The December US labor market report was widely anticipated to be the cherry on top of a modestly strong 2013 for the US economy. The economy had been improving to the point that the Federal Reserve began to wind down its QE3 program at its December18 meeting, by $10B/month (to $75B). However, the worst Nonfarm Payrolls report in two years has tempered budding enthusiasm.
Here’s the data hurting the US Dollar:
- Change in Nonfarm Payrolls (DEC): +74K versus +197K expected, from +241K (revised higher from +241K).

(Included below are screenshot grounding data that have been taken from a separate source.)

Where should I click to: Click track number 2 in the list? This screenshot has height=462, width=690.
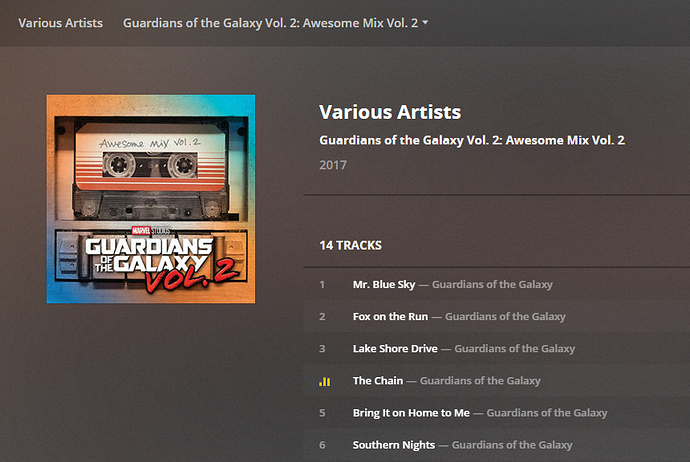(322, 317)
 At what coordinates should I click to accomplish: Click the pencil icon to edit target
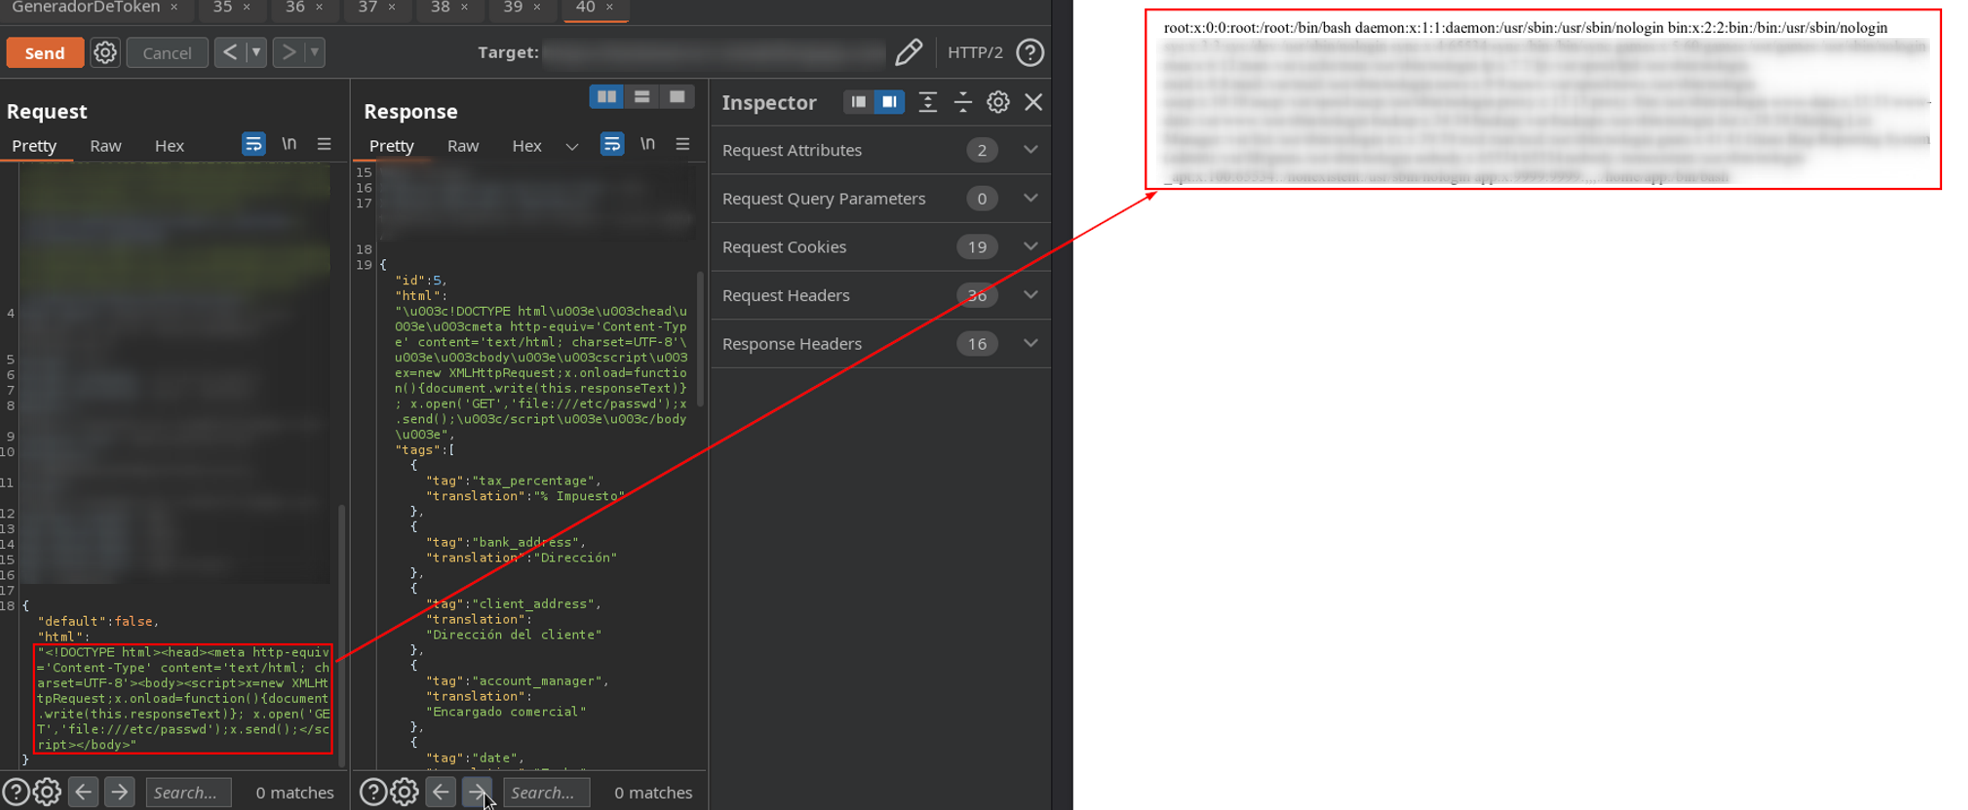point(908,52)
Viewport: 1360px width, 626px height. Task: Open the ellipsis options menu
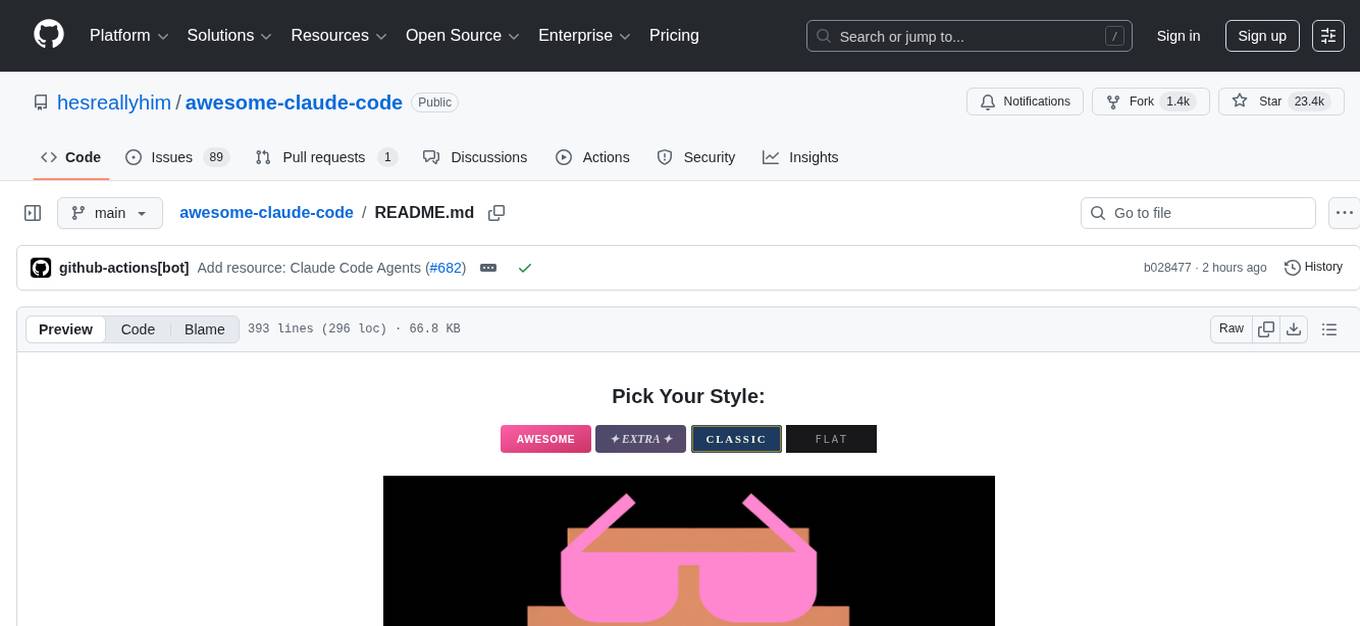coord(1344,212)
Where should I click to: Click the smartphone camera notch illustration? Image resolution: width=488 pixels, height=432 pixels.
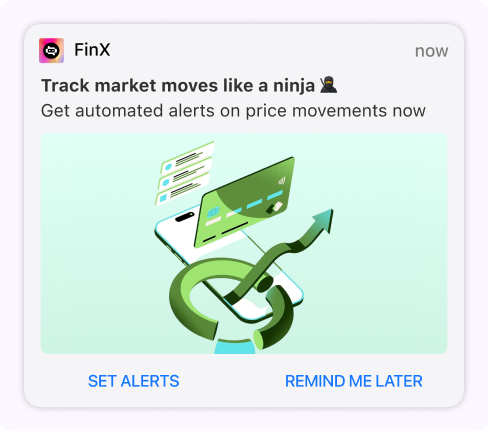(184, 217)
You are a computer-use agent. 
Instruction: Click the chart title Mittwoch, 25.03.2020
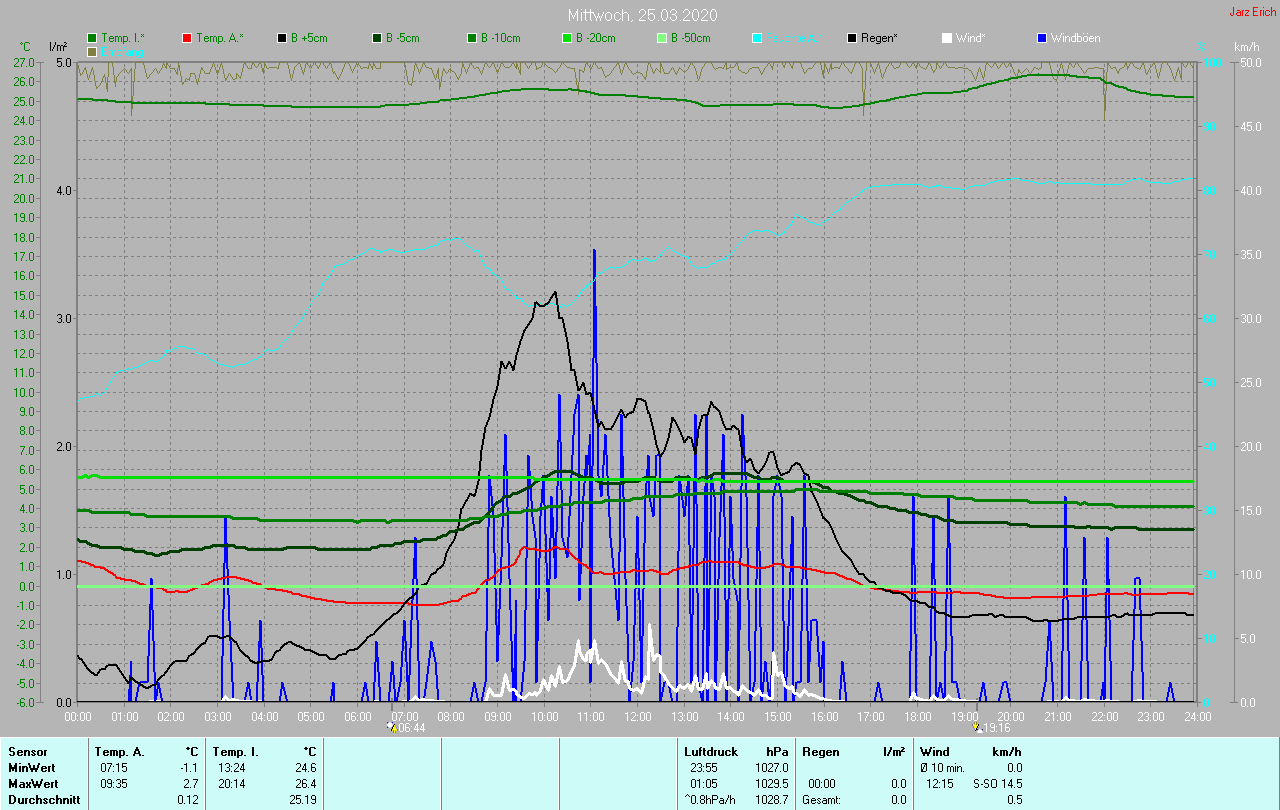pos(642,15)
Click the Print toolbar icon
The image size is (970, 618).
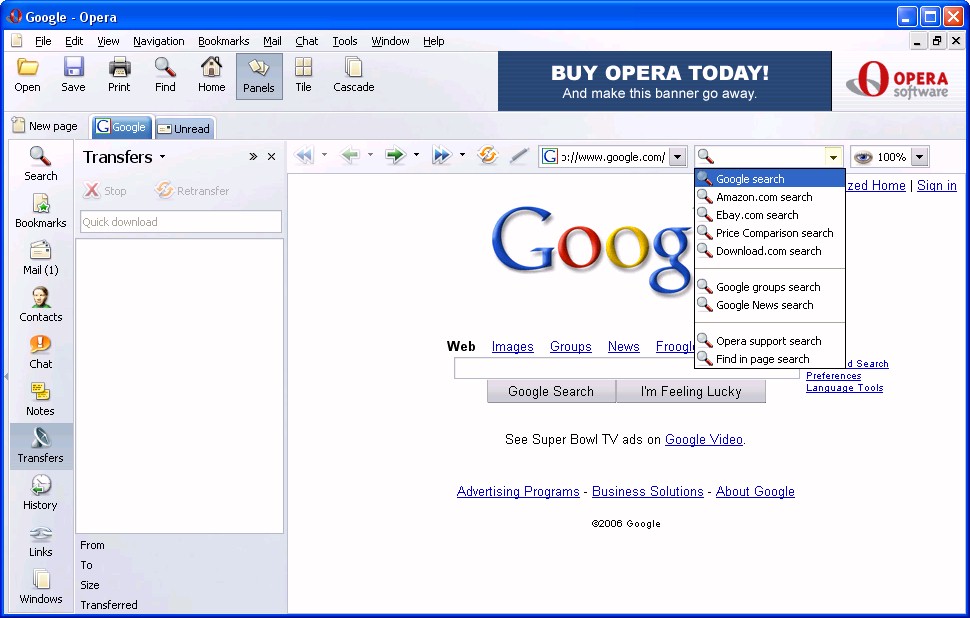tap(119, 75)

- Change in Private Payrolls (DEC): +87K versus +200K expected, from +226K (revised lower from +226K).
- Unemployment Rate (DEC): 6.7% versus 7.0% expected unch.
- Participation Rate (DEC): 62.8% from 63.0%.
Market participants are putting this data on the side of no additional QE3 tapering, at least in January based on the ‘gut’ reaction. Initially, the US Dollar was perked higher on the improvement in the headline Unemployment Rate, but the rest of the data provoked a head fake. Considering that the Participation Rate fell to its lowest level since 1978, the drop in the Unemployment Rate looks rather hollow.
USDJPY 1-minute Chart: January 10, 2014 Intraday
Charts Created using Marketscope – prepared by Christopher Vecchio
The volatility in underlying yields was evident given the sporadic price action of various US Dollar pairs after the report. The USDJPY, for one, remained lower, trading from ¥105.06 to as high as 105.29, then dipping to as low as 104.18, before settling back at 104.64.
GBPUSD 1-minute Chart: January 10, 2014 Intraday
Charts Created using Marketscope – prepared by Christopher Vecchio
Likewise, the GBPUSD benefited from the weak US Dollar. The pair traded up from a low of $1.6379 to as high as 1.6495, before settling back at 1.6456 at the time this report was written.